To see that 'out' parameters in C# are not true OUT parameters, you can use the following code:

  public class Test
  {
    Action _showValue;

    public void Run()
    {
      string local = "Initial";
      _showValue = () => { Console.WriteLine(local.ToString()); };

      Console.WriteLine("Passing by value");
      inMethod(local);

      Console.WriteLine("Passing by reference with 'out' keyword");
      outMethod(out local);

      Console.WriteLine("Passing by reference with 'ref' keyword");
      refMethod(ref local);

    }

    void inMethod(string arg)
    {
      _showValue();
      arg = "IN";
      _showValue();
    }

    void outMethod(out string arg)
    {
      _showValue();
      arg = "OUT";
      _showValue();
    }

    void refMethod(ref string arg)
    {
      _showValue();
      arg = "REF";
      _showValue();
    }
  }

The output is:

Passing by value
Initial
Initial
Passing by reference with 'out' keyword
Initial
OUT
Passing by reference with 'ref' keyword
OUT
REF

As you can see, both 'out' and 'ref' actually pass by REF. The only difference is in how the compiler treats them for definite assignment purposes.

Answer 4

You would never combine ref and out on 1 parameter. They both mean 'pass by reference'.

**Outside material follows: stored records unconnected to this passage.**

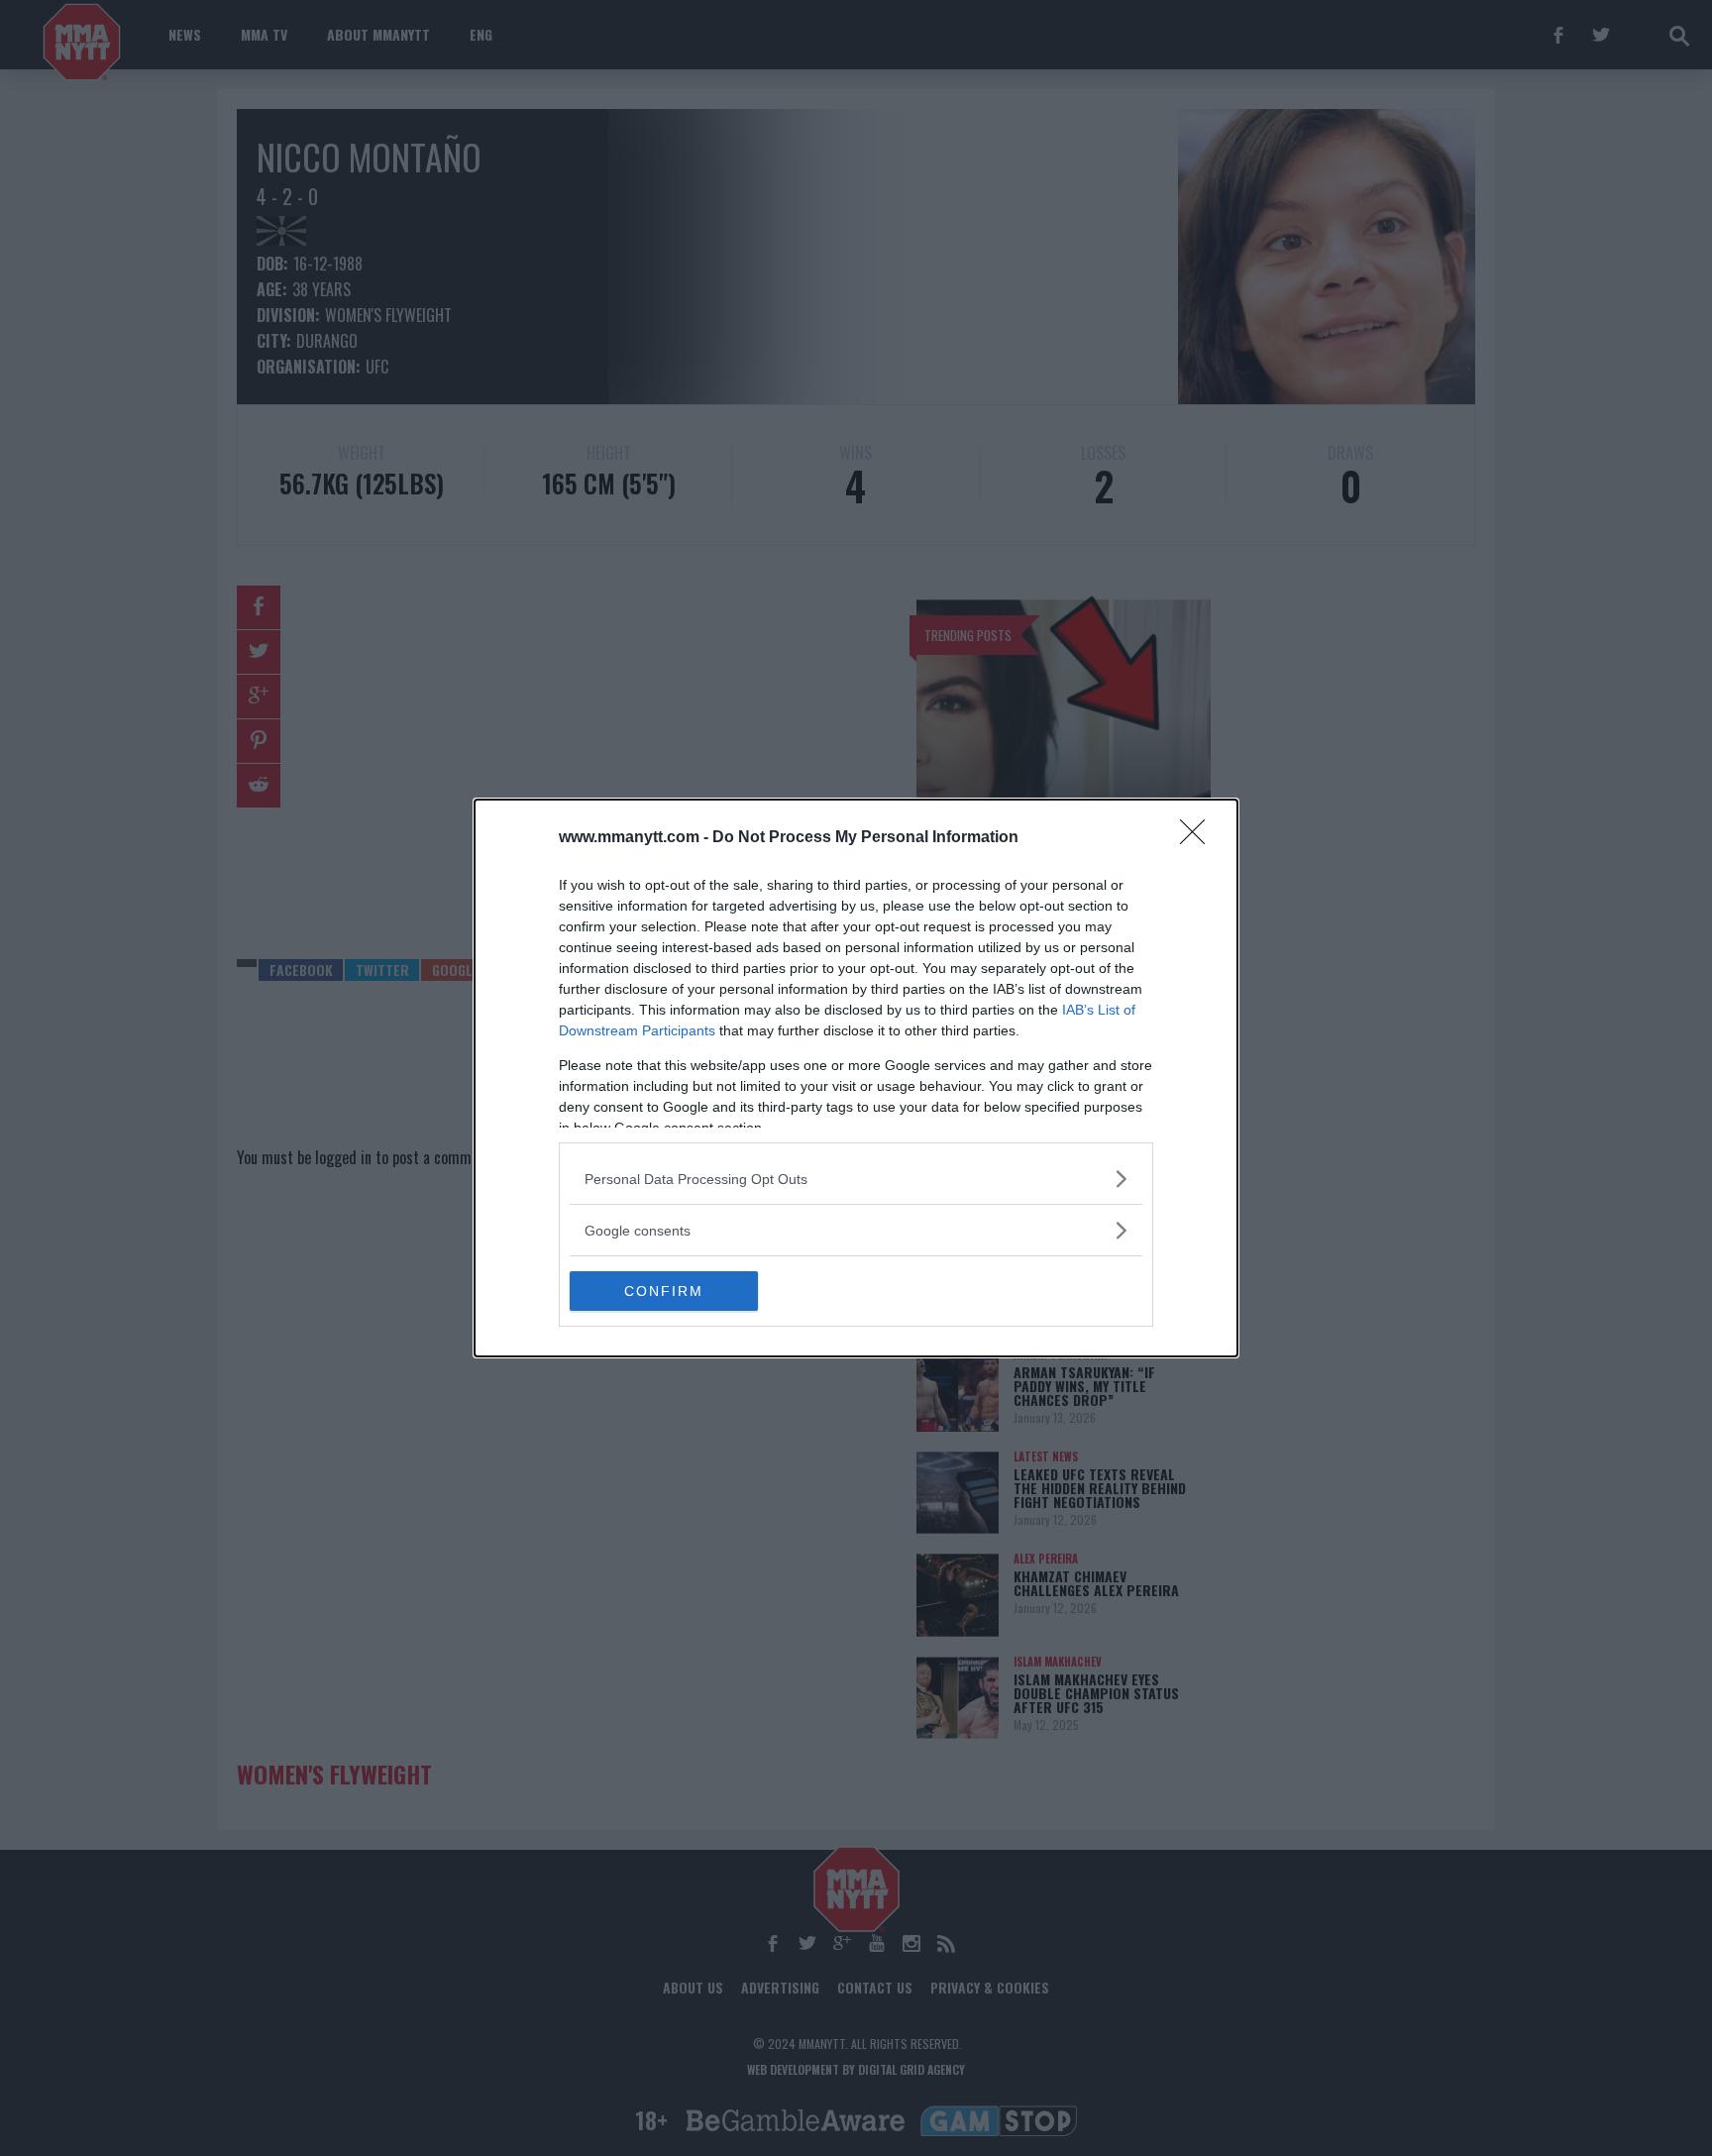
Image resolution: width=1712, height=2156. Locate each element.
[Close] (1199, 838)
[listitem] (856, 1178)
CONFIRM (663, 1291)
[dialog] (856, 1078)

You can of course combine ref parameters and out parameters in one method.

The difference between ref and out lies mainly in intent. ref signals 2-way data transport, out means 1-way.

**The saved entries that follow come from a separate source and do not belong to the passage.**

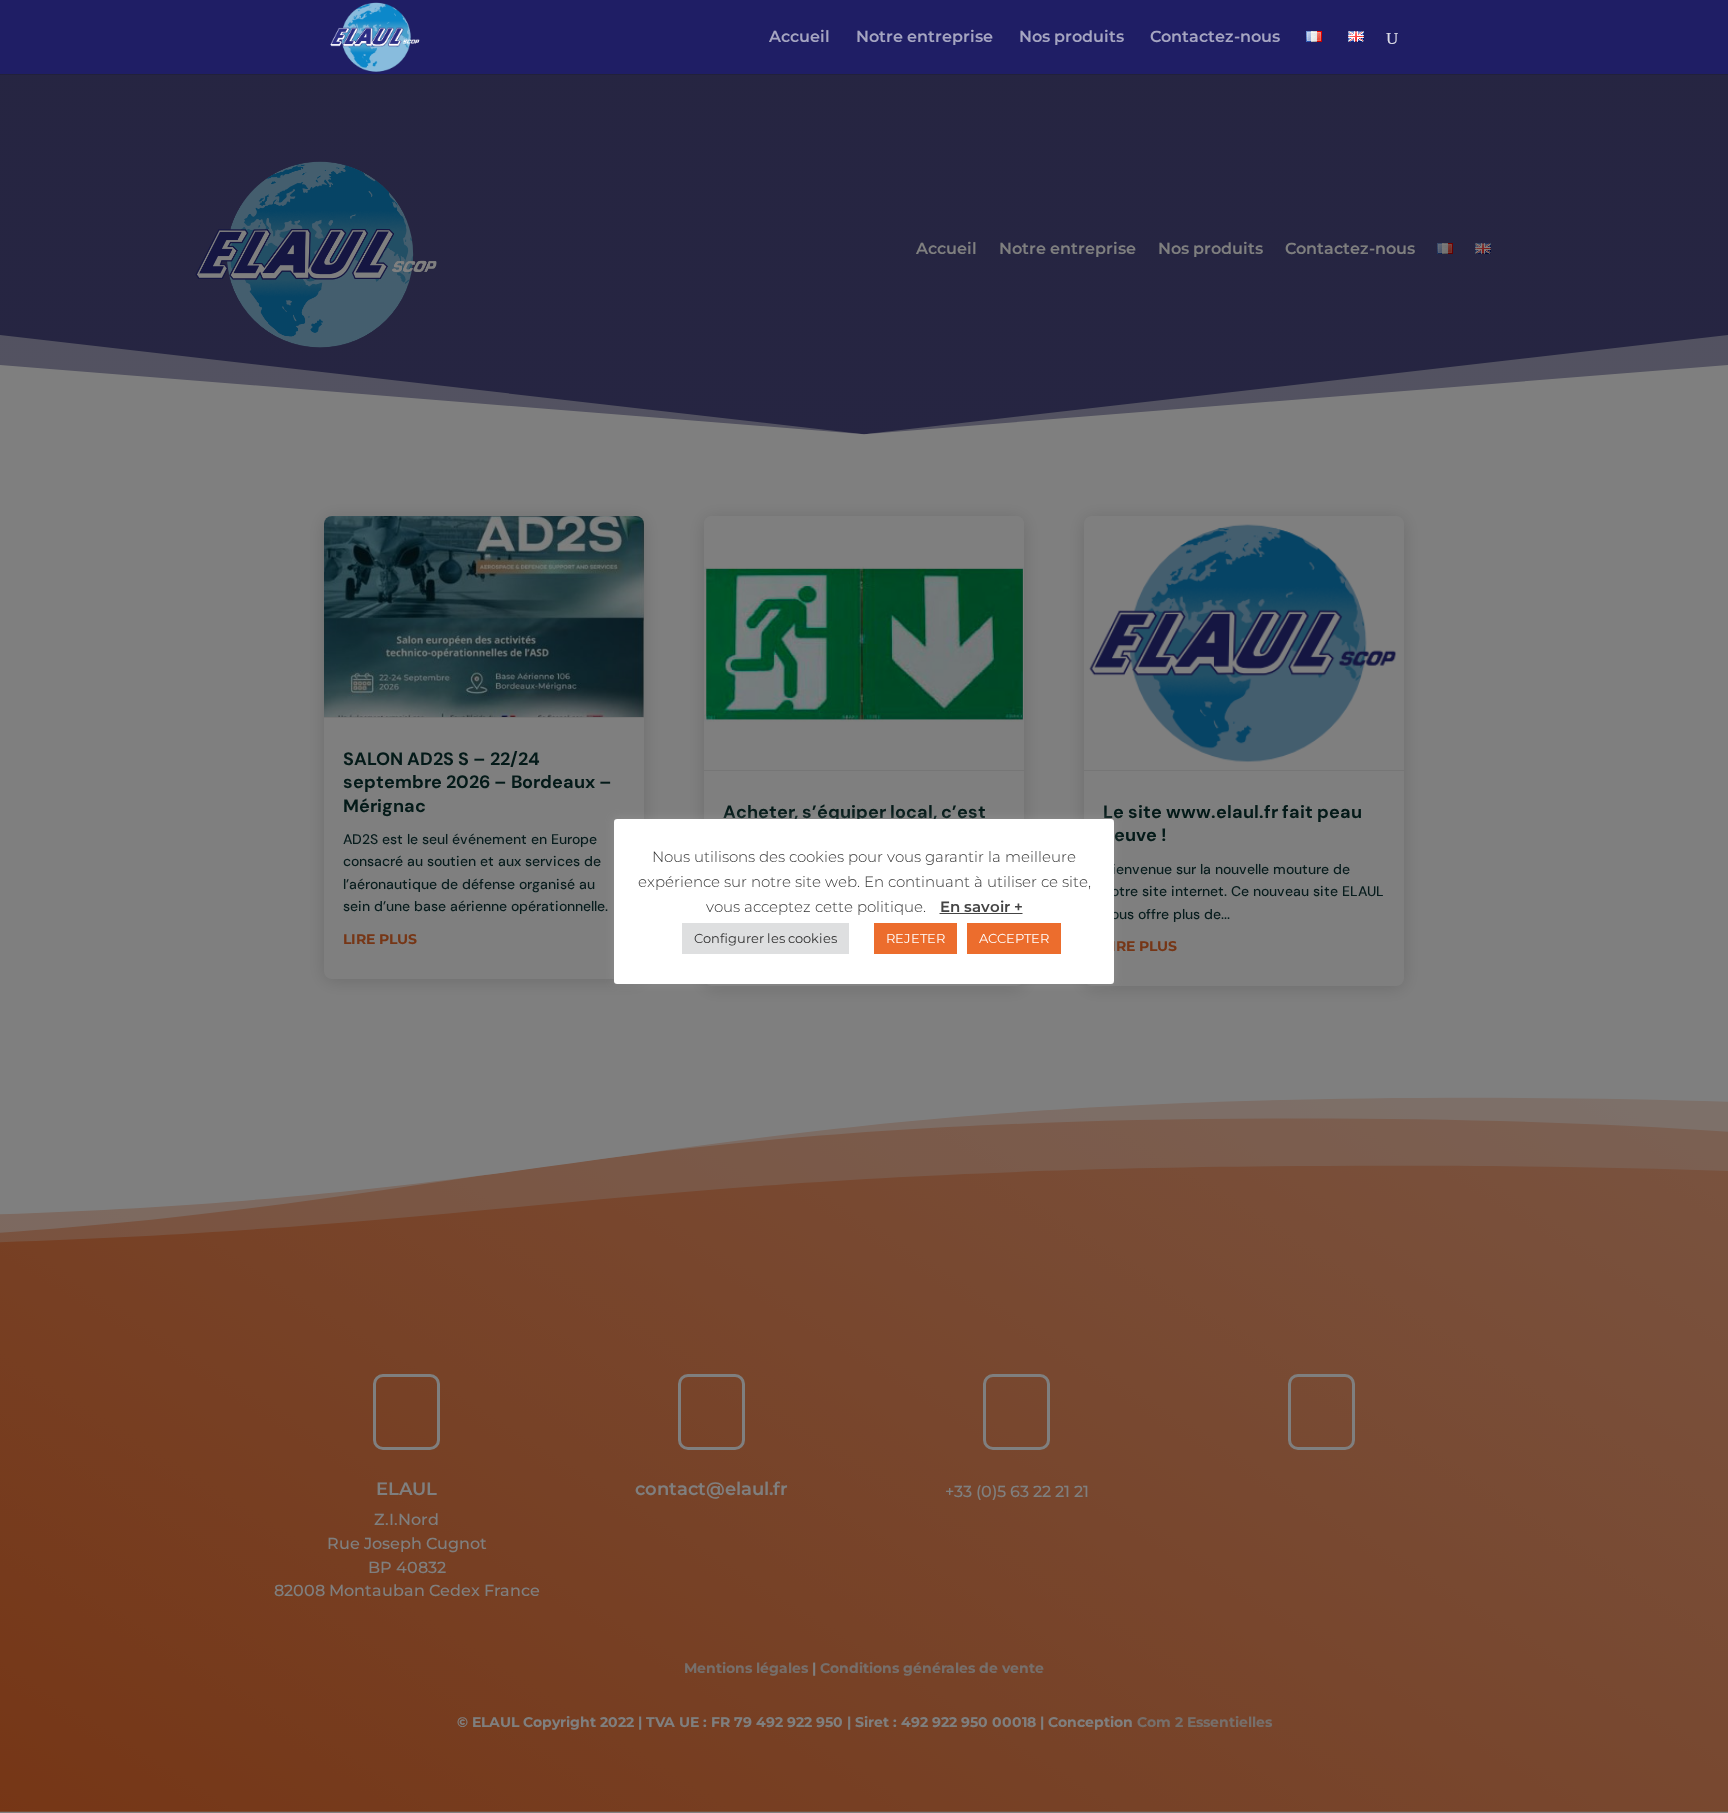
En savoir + (981, 906)
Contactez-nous (1215, 38)
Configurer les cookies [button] (765, 938)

But besides intent, the C# compiler tracks definite-assignment and that makes the most noticable difference. It also prevents the misuse (reading) of an out parameter.

void SetOne(out int x) 
{
  int y = x + 1; // error, 'x' not definitely assigned.
  x = 1;         // mandatory to assign something
}

void AddTwo(ref int x)
{
    x = x + 2;  // OK, x  is known to be assigned
}

void Main()
{
    int foo, bar;

    SetOne(out foo); // OK, foo does not have to be assigned
    AddTwo(ref foo); // OK, foo assigned by SetOne
    AddTwo(ref bar); // error, bar is unassigned
}

Answer 5

If you understand c++ maybe this will help you:

void Foo(Bar) {} // pass by value c# (if it's a value type ;))
void Foo(Bar) {} // c++

void Foo(Bar) {} // pass by reference c# (if it's a reference type ;))
void Foo(Bar&) {} // c++

void Foo(ref Bar) {} // c#
void Foo(Bar*) // c++

void Foo(out Bar) {} // c#
void Foo(Bar**) {} // c++ (the contents of *Bar needs to be filled up)

Answer 6

You understand the dynamics of passing either way. Some parameter scenarios might be:

• ref int num for an in/out parameter. The function may modify the value in it.
• out int num like ref except function must assign a value to it before returning.

In general output parameters are good for when a function must return multiple values, because a function only has one return value (although it can be compound).

Sometimes data access providers, like some ADO.NET methods, use output parameters to deliver information back. Some data access methods mimic database stored procedures which have in/out parameters.

Edit: One stipulation for reference types is the parameters ref StringBuilder word or StringBuilder word (by value) behave the same - the string outside is affected, although the underlying implementatoin may differ slightly because at that point the focus is the reference and not the value on the heap.